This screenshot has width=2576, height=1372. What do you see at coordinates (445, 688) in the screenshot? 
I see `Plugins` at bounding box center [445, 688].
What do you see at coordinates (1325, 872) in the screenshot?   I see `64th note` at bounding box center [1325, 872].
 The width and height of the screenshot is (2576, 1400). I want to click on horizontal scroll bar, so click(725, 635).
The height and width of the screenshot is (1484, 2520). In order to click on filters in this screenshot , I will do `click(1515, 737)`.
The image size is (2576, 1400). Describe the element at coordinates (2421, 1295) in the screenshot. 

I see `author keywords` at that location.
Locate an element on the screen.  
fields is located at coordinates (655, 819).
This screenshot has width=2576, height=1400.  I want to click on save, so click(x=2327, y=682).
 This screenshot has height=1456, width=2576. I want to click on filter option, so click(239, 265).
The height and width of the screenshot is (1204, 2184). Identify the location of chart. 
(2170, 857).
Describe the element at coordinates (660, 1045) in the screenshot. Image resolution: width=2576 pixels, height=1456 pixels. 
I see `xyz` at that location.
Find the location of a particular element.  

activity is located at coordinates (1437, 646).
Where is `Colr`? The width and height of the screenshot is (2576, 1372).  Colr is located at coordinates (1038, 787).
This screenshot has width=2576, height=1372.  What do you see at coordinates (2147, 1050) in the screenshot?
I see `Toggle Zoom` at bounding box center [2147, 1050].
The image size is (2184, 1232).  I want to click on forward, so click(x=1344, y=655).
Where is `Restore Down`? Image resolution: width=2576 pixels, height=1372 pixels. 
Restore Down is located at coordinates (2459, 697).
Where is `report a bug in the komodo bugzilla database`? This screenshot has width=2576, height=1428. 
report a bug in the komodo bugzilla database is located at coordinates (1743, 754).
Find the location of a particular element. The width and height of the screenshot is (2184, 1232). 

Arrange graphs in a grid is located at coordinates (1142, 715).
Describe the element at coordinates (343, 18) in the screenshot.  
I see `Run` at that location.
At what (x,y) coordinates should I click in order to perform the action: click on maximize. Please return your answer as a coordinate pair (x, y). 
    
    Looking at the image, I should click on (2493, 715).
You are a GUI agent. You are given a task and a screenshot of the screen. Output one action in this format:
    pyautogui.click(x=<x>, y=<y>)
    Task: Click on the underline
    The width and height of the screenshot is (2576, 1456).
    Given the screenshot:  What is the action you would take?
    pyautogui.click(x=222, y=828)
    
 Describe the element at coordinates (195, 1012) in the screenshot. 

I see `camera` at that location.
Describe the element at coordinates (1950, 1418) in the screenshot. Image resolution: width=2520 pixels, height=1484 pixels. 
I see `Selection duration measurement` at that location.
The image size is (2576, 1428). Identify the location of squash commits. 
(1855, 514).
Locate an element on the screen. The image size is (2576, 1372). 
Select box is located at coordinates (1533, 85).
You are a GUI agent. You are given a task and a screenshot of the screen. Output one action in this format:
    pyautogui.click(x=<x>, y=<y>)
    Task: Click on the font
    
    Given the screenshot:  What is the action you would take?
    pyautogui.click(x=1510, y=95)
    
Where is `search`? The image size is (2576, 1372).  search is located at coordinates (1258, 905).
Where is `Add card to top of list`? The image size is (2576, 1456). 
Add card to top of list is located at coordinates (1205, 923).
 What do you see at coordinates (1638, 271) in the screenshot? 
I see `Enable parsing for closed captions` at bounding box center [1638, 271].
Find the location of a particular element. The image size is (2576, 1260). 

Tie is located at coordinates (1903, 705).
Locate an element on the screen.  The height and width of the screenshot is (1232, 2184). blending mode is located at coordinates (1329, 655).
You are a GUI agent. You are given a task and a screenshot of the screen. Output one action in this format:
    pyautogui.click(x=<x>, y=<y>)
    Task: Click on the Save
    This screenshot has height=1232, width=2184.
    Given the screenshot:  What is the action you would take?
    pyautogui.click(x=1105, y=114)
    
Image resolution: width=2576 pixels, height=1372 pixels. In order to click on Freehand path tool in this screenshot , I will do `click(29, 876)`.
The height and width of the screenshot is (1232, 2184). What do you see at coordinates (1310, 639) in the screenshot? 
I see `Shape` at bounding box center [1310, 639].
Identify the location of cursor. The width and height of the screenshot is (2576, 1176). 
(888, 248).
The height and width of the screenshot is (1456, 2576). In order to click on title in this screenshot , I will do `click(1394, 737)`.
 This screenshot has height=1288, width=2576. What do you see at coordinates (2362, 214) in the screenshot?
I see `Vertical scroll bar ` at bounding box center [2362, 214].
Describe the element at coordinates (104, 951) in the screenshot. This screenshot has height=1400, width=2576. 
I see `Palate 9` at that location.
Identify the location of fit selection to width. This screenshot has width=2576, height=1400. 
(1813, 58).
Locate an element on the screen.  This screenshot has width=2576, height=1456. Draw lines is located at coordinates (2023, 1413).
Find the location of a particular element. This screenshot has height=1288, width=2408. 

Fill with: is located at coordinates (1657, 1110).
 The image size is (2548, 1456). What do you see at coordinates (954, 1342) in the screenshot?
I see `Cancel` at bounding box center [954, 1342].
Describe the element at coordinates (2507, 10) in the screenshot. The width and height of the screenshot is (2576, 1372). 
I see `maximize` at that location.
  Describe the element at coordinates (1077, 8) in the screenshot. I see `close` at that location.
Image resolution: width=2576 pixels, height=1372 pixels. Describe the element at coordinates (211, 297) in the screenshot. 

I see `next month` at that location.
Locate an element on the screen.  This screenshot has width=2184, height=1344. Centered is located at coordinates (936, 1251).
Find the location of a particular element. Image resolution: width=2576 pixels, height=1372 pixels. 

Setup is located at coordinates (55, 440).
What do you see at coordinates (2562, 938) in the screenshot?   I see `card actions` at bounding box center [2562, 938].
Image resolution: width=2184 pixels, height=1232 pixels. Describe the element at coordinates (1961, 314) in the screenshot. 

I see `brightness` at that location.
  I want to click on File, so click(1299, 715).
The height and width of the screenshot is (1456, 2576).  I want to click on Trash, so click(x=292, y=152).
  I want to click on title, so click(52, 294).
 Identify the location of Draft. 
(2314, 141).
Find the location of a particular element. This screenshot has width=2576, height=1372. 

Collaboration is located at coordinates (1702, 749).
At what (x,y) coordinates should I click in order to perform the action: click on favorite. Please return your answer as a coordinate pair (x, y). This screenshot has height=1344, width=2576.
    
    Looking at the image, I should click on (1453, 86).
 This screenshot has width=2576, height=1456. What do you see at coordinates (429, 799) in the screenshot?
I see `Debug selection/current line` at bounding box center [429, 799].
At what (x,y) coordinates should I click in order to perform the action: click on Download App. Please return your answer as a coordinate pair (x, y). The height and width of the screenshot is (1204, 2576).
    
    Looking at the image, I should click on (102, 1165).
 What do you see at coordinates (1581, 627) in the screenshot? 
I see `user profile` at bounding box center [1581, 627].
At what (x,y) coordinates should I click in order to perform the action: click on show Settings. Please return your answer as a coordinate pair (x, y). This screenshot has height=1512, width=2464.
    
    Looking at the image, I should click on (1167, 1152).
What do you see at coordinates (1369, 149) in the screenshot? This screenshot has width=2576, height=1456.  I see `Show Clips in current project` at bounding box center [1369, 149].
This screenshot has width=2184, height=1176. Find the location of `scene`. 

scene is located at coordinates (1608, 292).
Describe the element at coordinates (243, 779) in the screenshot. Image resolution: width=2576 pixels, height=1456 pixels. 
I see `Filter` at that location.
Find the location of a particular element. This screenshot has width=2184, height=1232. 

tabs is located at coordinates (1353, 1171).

» Exercise objective: Output the rows above as a numbered list, leaving out any blank lines.

» Answer to this exercise:
1. This screenshot has width=2576, height=1372. What do you see at coordinates (445, 688) in the screenshot? 
2. I see `Plugins` at bounding box center [445, 688].
3. What do you see at coordinates (1325, 872) in the screenshot?   I see `64th note` at bounding box center [1325, 872].
4.  The width and height of the screenshot is (2576, 1400). I want to click on horizontal scroll bar, so click(725, 635).
5. The height and width of the screenshot is (1484, 2520). In order to click on filters in this screenshot , I will do `click(1515, 737)`.
6. The image size is (2576, 1400). Describe the element at coordinates (2421, 1295) in the screenshot. 
7. I see `author keywords` at that location.
8. Locate an element on the screen.  
9. fields is located at coordinates (655, 819).
10. This screenshot has width=2576, height=1400.  I want to click on save, so click(x=2327, y=682).
11.  This screenshot has height=1456, width=2576. I want to click on filter option, so click(239, 265).
12. The height and width of the screenshot is (1204, 2184). Identify the location of chart. 
13. (2170, 857).
14. Describe the element at coordinates (660, 1045) in the screenshot. Image resolution: width=2576 pixels, height=1456 pixels. 
15. I see `xyz` at that location.
16. Find the location of a particular element.  
17. activity is located at coordinates (1437, 646).
18. Where is `Colr`? The width and height of the screenshot is (2576, 1372).  Colr is located at coordinates (1038, 787).
19. This screenshot has width=2576, height=1372.  What do you see at coordinates (2147, 1050) in the screenshot?
20. I see `Toggle Zoom` at bounding box center [2147, 1050].
21. The image size is (2184, 1232).  I want to click on forward, so click(x=1344, y=655).
22. Where is `Restore Down`? Image resolution: width=2576 pixels, height=1372 pixels. 
23. Restore Down is located at coordinates (2459, 697).
24. Where is `report a bug in the komodo bugzilla database`? This screenshot has width=2576, height=1428. 
25. report a bug in the komodo bugzilla database is located at coordinates (1743, 754).
26. Find the location of a particular element. The width and height of the screenshot is (2184, 1232). 
27. Arrange graphs in a grid is located at coordinates (1142, 715).
28. Describe the element at coordinates (343, 18) in the screenshot.  
29. I see `Run` at that location.
30. At what (x,y) coordinates should I click in order to perform the action: click on maximize. Please return your answer as a coordinate pair (x, y). 
31.     Looking at the image, I should click on (2493, 715).
32. You are a GUI agent. You are given a task and a screenshot of the screen. Output one action in this format:
33.     pyautogui.click(x=<x>, y=<y>)
34.     Task: Click on the underline
35.     The width and height of the screenshot is (2576, 1456).
36.     Given the screenshot:  What is the action you would take?
37.     pyautogui.click(x=222, y=828)
38.  Describe the element at coordinates (195, 1012) in the screenshot. 
39. I see `camera` at that location.
40. Describe the element at coordinates (1950, 1418) in the screenshot. Image resolution: width=2520 pixels, height=1484 pixels. 
41. I see `Selection duration measurement` at that location.
42. The image size is (2576, 1428). Identify the location of squash commits. 
43. (1855, 514).
44. Locate an element on the screen. The image size is (2576, 1372). 
45. Select box is located at coordinates (1533, 85).
46. You are a GUI agent. You are given a task and a screenshot of the screen. Output one action in this format:
47.     pyautogui.click(x=<x>, y=<y>)
48.     Task: Click on the font
49.     Given the screenshot:  What is the action you would take?
50.     pyautogui.click(x=1510, y=95)
51. Where is `search`? The image size is (2576, 1372).  search is located at coordinates (1258, 905).
52. Where is `Add card to top of list`? The image size is (2576, 1456). 
53. Add card to top of list is located at coordinates (1205, 923).
54.  What do you see at coordinates (1638, 271) in the screenshot? 
55. I see `Enable parsing for closed captions` at bounding box center [1638, 271].
56. Find the location of a particular element. The image size is (2576, 1260). 
57. Tie is located at coordinates (1903, 705).
58. Locate an element on the screen.  The height and width of the screenshot is (1232, 2184). blending mode is located at coordinates (1329, 655).
59. You are a GUI agent. You are given a task and a screenshot of the screen. Output one action in this format:
60.     pyautogui.click(x=<x>, y=<y>)
61.     Task: Click on the Save
62.     This screenshot has height=1232, width=2184.
63.     Given the screenshot:  What is the action you would take?
64.     pyautogui.click(x=1105, y=114)
65. Image resolution: width=2576 pixels, height=1372 pixels. In order to click on Freehand path tool in this screenshot , I will do `click(29, 876)`.
66. The height and width of the screenshot is (1232, 2184). What do you see at coordinates (1310, 639) in the screenshot? 
67. I see `Shape` at bounding box center [1310, 639].
68. Identify the location of cursor. The width and height of the screenshot is (2576, 1176). 
69. (888, 248).
70. The height and width of the screenshot is (1456, 2576). In order to click on title in this screenshot , I will do `click(1394, 737)`.
71.  This screenshot has height=1288, width=2576. What do you see at coordinates (2362, 214) in the screenshot?
72. I see `Vertical scroll bar ` at bounding box center [2362, 214].
73. Describe the element at coordinates (104, 951) in the screenshot. This screenshot has height=1400, width=2576. 
74. I see `Palate 9` at that location.
75. Identify the location of fit selection to width. This screenshot has width=2576, height=1400. 
76. (1813, 58).
77. Locate an element on the screen.  This screenshot has width=2576, height=1456. Draw lines is located at coordinates (2023, 1413).
78. Find the location of a particular element. This screenshot has height=1288, width=2408. 
79. Fill with: is located at coordinates (1657, 1110).
80.  The image size is (2548, 1456). What do you see at coordinates (954, 1342) in the screenshot?
81. I see `Cancel` at bounding box center [954, 1342].
82. Describe the element at coordinates (2507, 10) in the screenshot. The width and height of the screenshot is (2576, 1372). 
83. I see `maximize` at that location.
84.   Describe the element at coordinates (1077, 8) in the screenshot. I see `close` at that location.
85. Image resolution: width=2576 pixels, height=1372 pixels. Describe the element at coordinates (211, 297) in the screenshot. 
86. I see `next month` at that location.
87. Locate an element on the screen.  This screenshot has width=2184, height=1344. Centered is located at coordinates (936, 1251).
88. Find the location of a particular element. Image resolution: width=2576 pixels, height=1372 pixels. 
89. Setup is located at coordinates (55, 440).
90. What do you see at coordinates (2562, 938) in the screenshot?   I see `card actions` at bounding box center [2562, 938].
91. Image resolution: width=2184 pixels, height=1232 pixels. Describe the element at coordinates (1961, 314) in the screenshot. 
92. I see `brightness` at that location.
93.   I want to click on File, so click(1299, 715).
94. The height and width of the screenshot is (1456, 2576).  I want to click on Trash, so click(x=292, y=152).
95.   I want to click on title, so click(52, 294).
96.  Identify the location of Draft. 
97. (2314, 141).
98. Find the location of a particular element. This screenshot has width=2576, height=1372. 
99. Collaboration is located at coordinates (1702, 749).
100. At what (x,y) coordinates should I click in order to perform the action: click on favorite. Please return your answer as a coordinate pair (x, y). This screenshot has height=1344, width=2576.
101.     Looking at the image, I should click on (1453, 86).
102.  This screenshot has width=2576, height=1456. What do you see at coordinates (429, 799) in the screenshot?
103. I see `Debug selection/current line` at bounding box center [429, 799].
104. At what (x,y) coordinates should I click in order to perform the action: click on Download App. Please return your answer as a coordinate pair (x, y). The height and width of the screenshot is (1204, 2576).
105.     Looking at the image, I should click on (102, 1165).
106.  What do you see at coordinates (1581, 627) in the screenshot? 
107. I see `user profile` at bounding box center [1581, 627].
108. At what (x,y) coordinates should I click in order to perform the action: click on show Settings. Please return your answer as a coordinate pair (x, y). This screenshot has height=1512, width=2464.
109.     Looking at the image, I should click on (1167, 1152).
110. What do you see at coordinates (1369, 149) in the screenshot? This screenshot has width=2576, height=1456.  I see `Show Clips in current project` at bounding box center [1369, 149].
111. This screenshot has width=2184, height=1176. Find the location of `scene`. 
112. scene is located at coordinates (1608, 292).
113. Describe the element at coordinates (243, 779) in the screenshot. Image resolution: width=2576 pixels, height=1456 pixels. 
114. I see `Filter` at that location.
115. Find the location of a particular element. This screenshot has width=2184, height=1232. 
116. tabs is located at coordinates (1353, 1171).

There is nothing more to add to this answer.